» **Testo**

┌──

Cass. pen. Sez. VI, 16.05.1996, n.4904



Sentenza

REPUBBLICA ITALIANA
IN NOME DEL POPOLO ITALIANO
LA CORTE SUPREMA DI CASSAZIONE
SEZIONE VI PENALE

Composta dagli Ill.mi Sigg.:
Dott. Giorgio BUOGO Presidente
Luigi SANSONE Consigliere
Bruno OLIVA "
Giovanni CONTI "
Francesco IPPOLITO Rel. "

ha pronunciato la seguente
SENTENZA
sul ricorso proposto

, n. 1.1.1961

avverso la sentenza pronunciata dalla Corte d'appello di Milano il 13.11.1995;

- letto il ricorso e il provvedimento impugnato;
- udita la relazione del cons. F. Ippolito;
- udita la requisitoria del Procuratore generale., sost. V. Esposito, che ha richiesto il rigetto del ricorso;
- udito il difensore avv. , che ha richiesto l'annullamento della sentenza impugnata;

svolgimento del processo - motivi della decisione

1.. Con sentenza 23.11.1995 la Corte d'appello di Milano condannò per il delitto di maltrattamenti verso la figlia decenne , in parziale riforma della sentenza dei Pretore di Como M., che lo aveva riconosciuto colpevole del reato di abuso dei mezzi di correzione (art. 571 c.p.), così modificata l'originaria imputazione di cui all'art. 572 c.p..

└──

» **Consegna**
Chi sono i magistrati che compongono il collegio indicato nella sentenza? Per rispondere basatevi soltanto sulla sentenza.

» **Sezione dati**
┌──

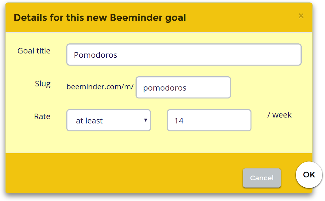This screenshot has height=201, width=325.
Task: Click the "/ week" rate unit label
Action: (279, 115)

└──

» **Soluzione**
Giorgio BUOGO, Luigi SANSONE, Bruno OLIVA, Giovanni CONTI, Francesco IPPOLITO